## What the task requires
All records, exactly as written, minus the pictures: copy them out.

## Exercise material
▽
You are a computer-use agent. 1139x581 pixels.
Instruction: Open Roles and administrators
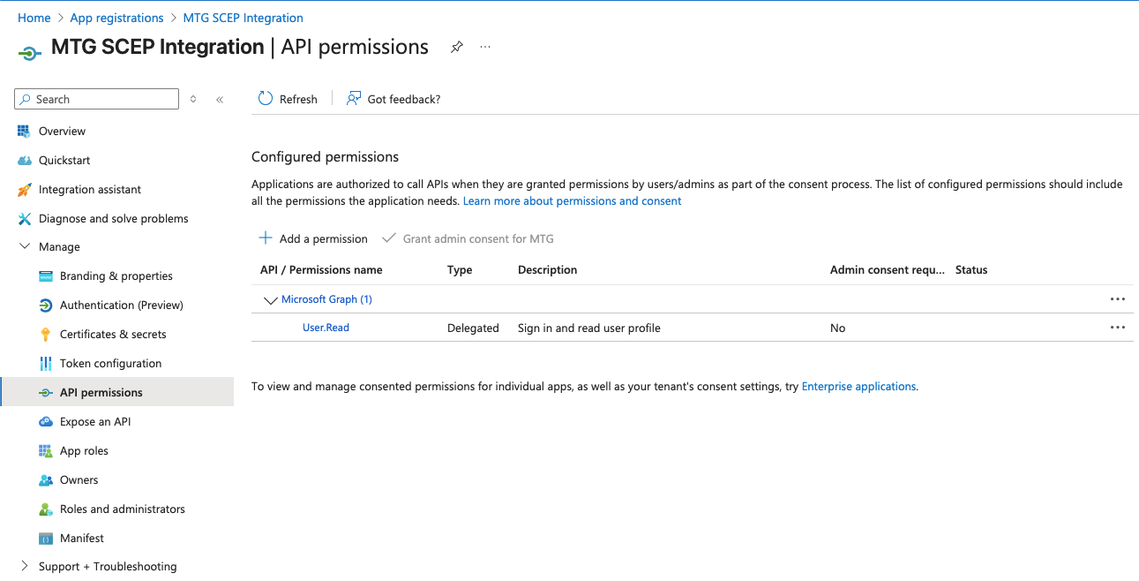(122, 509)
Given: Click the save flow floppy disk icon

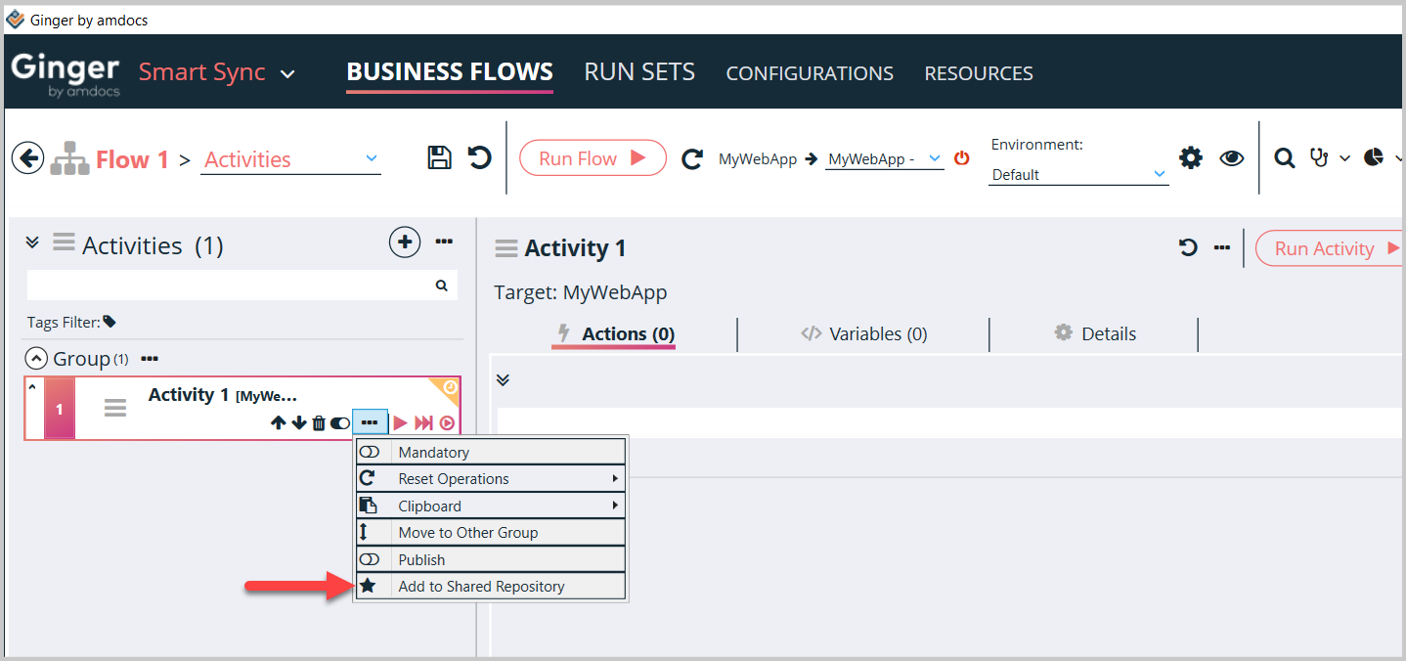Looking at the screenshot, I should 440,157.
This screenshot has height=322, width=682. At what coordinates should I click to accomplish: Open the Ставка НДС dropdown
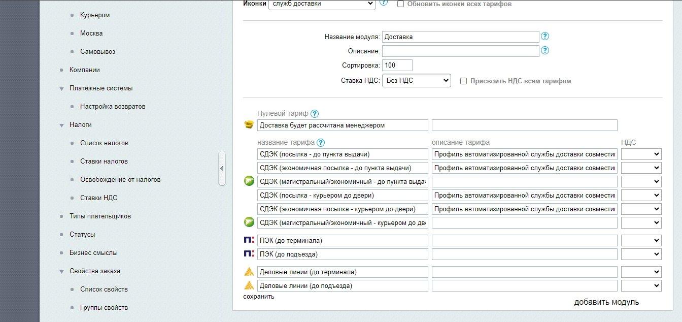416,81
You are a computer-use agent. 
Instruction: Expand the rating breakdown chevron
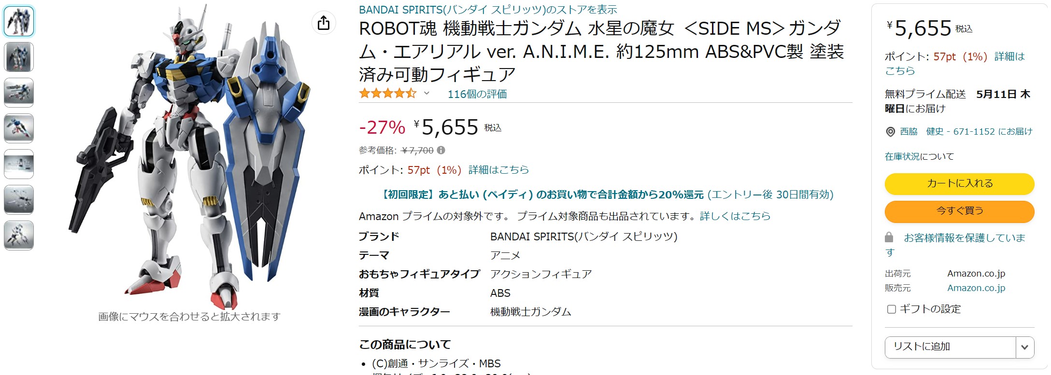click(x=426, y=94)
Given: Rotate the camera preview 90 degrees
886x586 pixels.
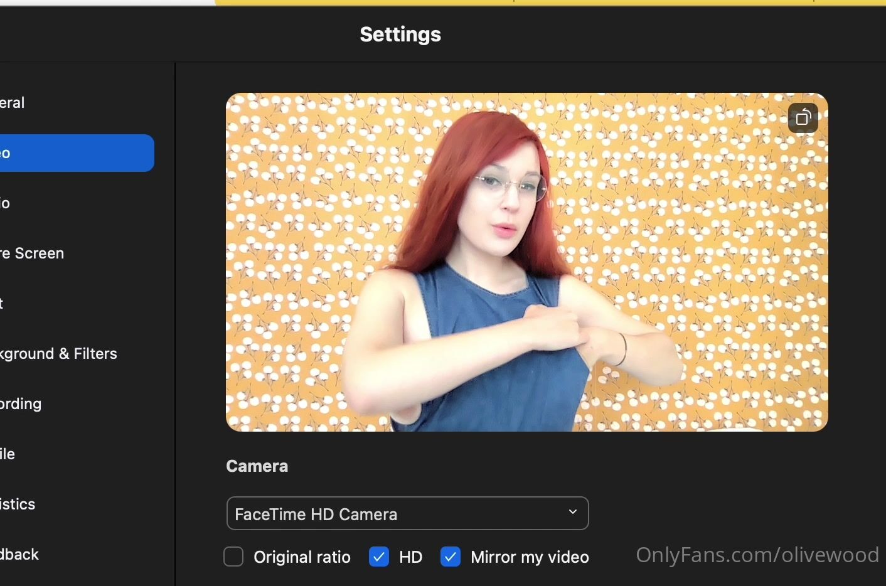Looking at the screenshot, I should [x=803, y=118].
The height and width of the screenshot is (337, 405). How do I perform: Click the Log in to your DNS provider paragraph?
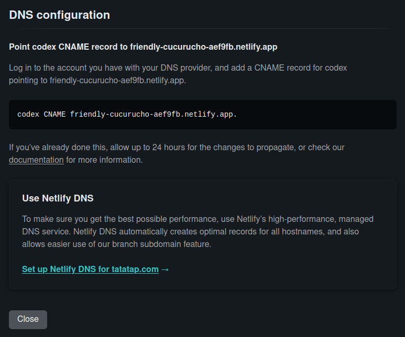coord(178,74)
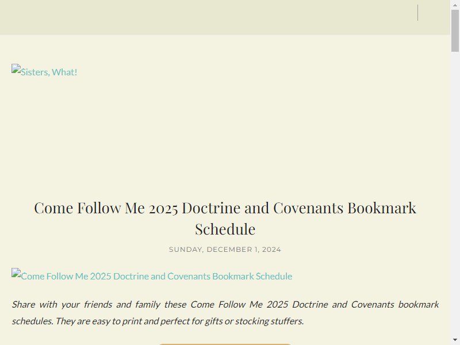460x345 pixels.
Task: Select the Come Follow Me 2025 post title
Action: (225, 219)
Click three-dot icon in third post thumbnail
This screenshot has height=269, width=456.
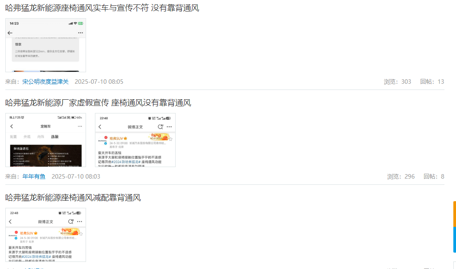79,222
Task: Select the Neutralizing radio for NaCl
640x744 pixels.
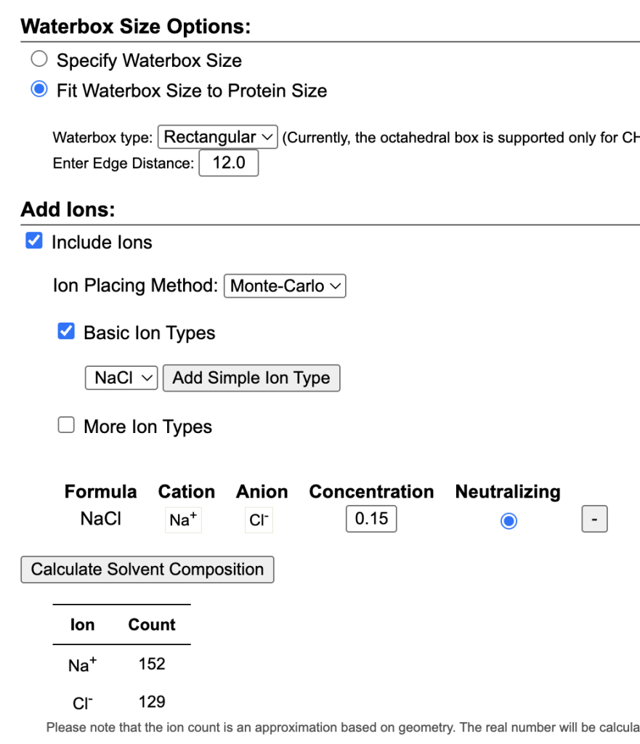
△
## Reply to the task
You are a computer-use agent. 1139x581 pixels.
Instruction: Open Roles and administrators
(122, 509)
Given: Click the save flow floppy disk icon

Looking at the screenshot, I should 440,157.
This screenshot has height=322, width=682. At what coordinates should I click to accomplish: Open the Ставка НДС dropdown
416,81
You are a computer-use agent. 
Instruction: Expand the rating breakdown chevron
click(x=426, y=94)
Given: Rotate the camera preview 90 degrees
886x586 pixels.
Looking at the screenshot, I should [x=803, y=118].
The height and width of the screenshot is (337, 405). How do I perform: Click the Log in to your DNS provider paragraph?
coord(178,74)
460x345 pixels.
Task: Select the Come Follow Me 2025 post title
Action: (225, 219)
Click three-dot icon in third post thumbnail
This screenshot has height=269, width=456.
79,222
Task: Select the Neutralizing radio for NaCl
640x744 pixels.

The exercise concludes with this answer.